The five panellists at the intergenerational dialogue – themed “Beyond the talk, what do young women need to feel safe and valued in society” – included United Nations deputy secretary-general Amina Mohammed, who delivered the Annual Lecture in Cape Town yesterday, and Mandela’s widow, Graça Machel.
They were joined by Anne Githuku-Shongwe, representative for UN Women’s South Africa multi-country office, gender activist and master’s student Naledi Chirwa, and entrepreneur and economist Trudi Makhaya.
The panellists engaged in dialogue with young women from the community-based Rise Young Women’s Club, which aims to mobilise and inspire young women to participate in taking responsible action to shape their lives and communities.
Mohammed stressed that the young women were to lead the discussion, focusing on the “broader questions beyond the talk” – what should be done to make sure that women are safe and valued in society. This question was particularly pertinent in the light of the fact that, in sub-Saharan African, young women between 14 and 24 are four times more likely to be infected with HIV than their male counterparts of the same age.
Participants from Rise questioned how young women facing challenges in communities start a chain reaction, speak for themselves, and how they could get access to the information and other tools to empower themselves.
“The conversation has to start with you,” said Mohammed, adding that the United Nations had to ask itself how to hear the voice of networks such as Rise and connect it to actions and finance. “We need to make sure those resources can help to empower you to empower others.”
Addressing the Rise members, Machel said: “My suggestion is that next time the panel should be constituted by you – you should put across your aspirations, and we should be the ones to listen to you …”
She used the analogy of a powerful wave – which is the result of a lot of movement of water – to tell the young women, “The power is you … it’s not us.”
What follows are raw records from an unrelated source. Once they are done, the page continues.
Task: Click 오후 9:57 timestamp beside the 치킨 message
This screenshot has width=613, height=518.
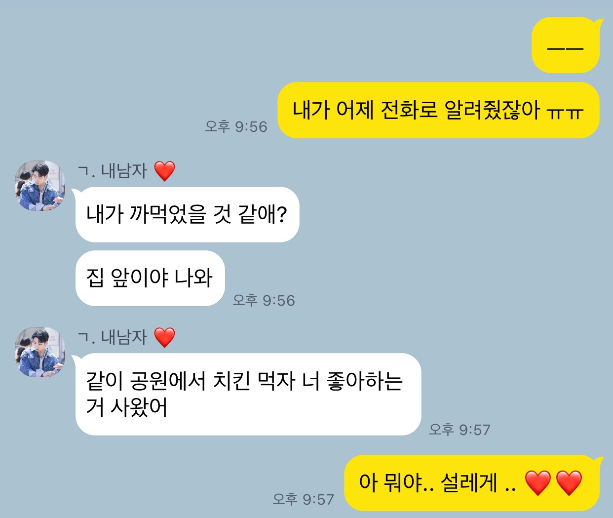Action: 460,430
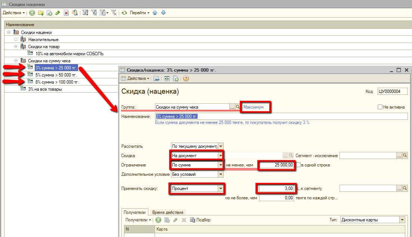Collapse the 'Скидки на сумму чека' folder
The image size is (412, 237).
point(16,60)
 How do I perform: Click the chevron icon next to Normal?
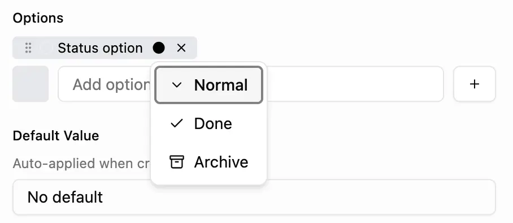click(x=177, y=85)
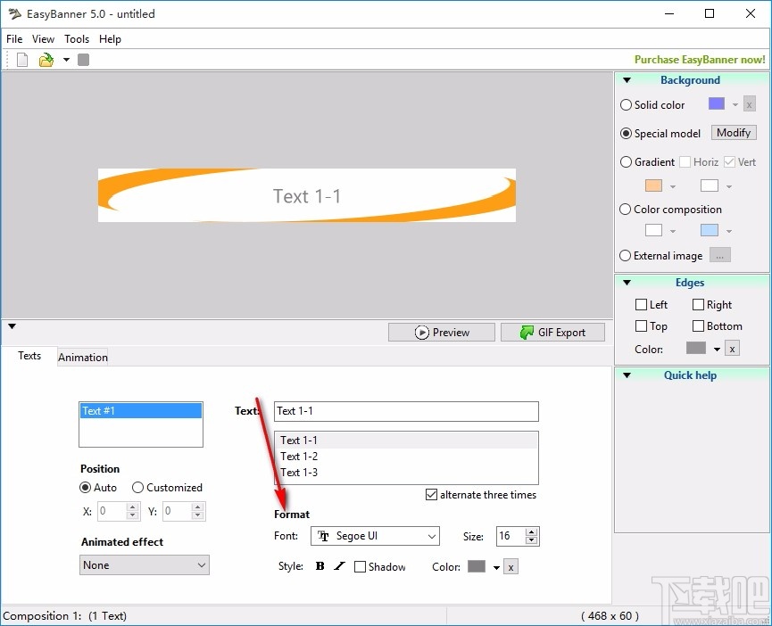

Commending the efforts of the club, she reflected on the violence that women face in communities and said that it was “hundreds of clubs like yours around the world that are effecting change”. The “secret” to making Khayelitsha safe was meeting, discussing issues, calling leaders and appealing to them to listen.
“You are the waves – don’t underestimate yourselves. You are exactly the solutions you are looking for,” she said.
Men never asked to be empowered – they just took power, said Githuku-Shongwe. “So you don’t want to wait for it to be given to you … get the skills to take it.” She said this could be done by building movements and using modern technology and social-media networks.
“You have a cellphone, you have the power and the tools to connect, she stressed, adding that options such as being able to “greylist” teachers demanding “sex for marks”.
Topics raised included that even within groups of women, sub-groups were discriminated against and that young black women were discouraged to be politically active.
Chirwa said, “You have to be politically active if you want real agency. Patriarchy wants to maintain the status quo.” She said that to disturb the norm was political. “We are not just voters – we can put each other in power.”
Femininity and masculinity were fluid roles, she said: “You can be one the one moment and other the next. We don’t need men telling us how to be women.”
Women are “completely excluded” in the economic sphere in South Africa, with the boardroom “a very masculine space,” said Makhaya. She called on women to support other women. The masculine world of finance was reluctant to back commercially sound products geared to women – such as modern, comfortable breast pumps, so it was up to successful women to take other women’s ideas and invest in them.
She argued that young women should never hesitate to question problems and issues in their own communities.
“Your circumstances ought not determine how you end up in life,” said Soul City Institute CEO Lebo Ramafoko, with Githuku-Shongwe reminding young women to take advantage of South African legal requirements for enterprise development – R635-billion rand is set aside for public procurement in the country’s budget, but barely three or four percent goes to women.
Mohammed concluded: “Don’t give up. We get tired, we get cynical. Just remember that your life is a journey and every single step you take is part of you strengthening what you do.”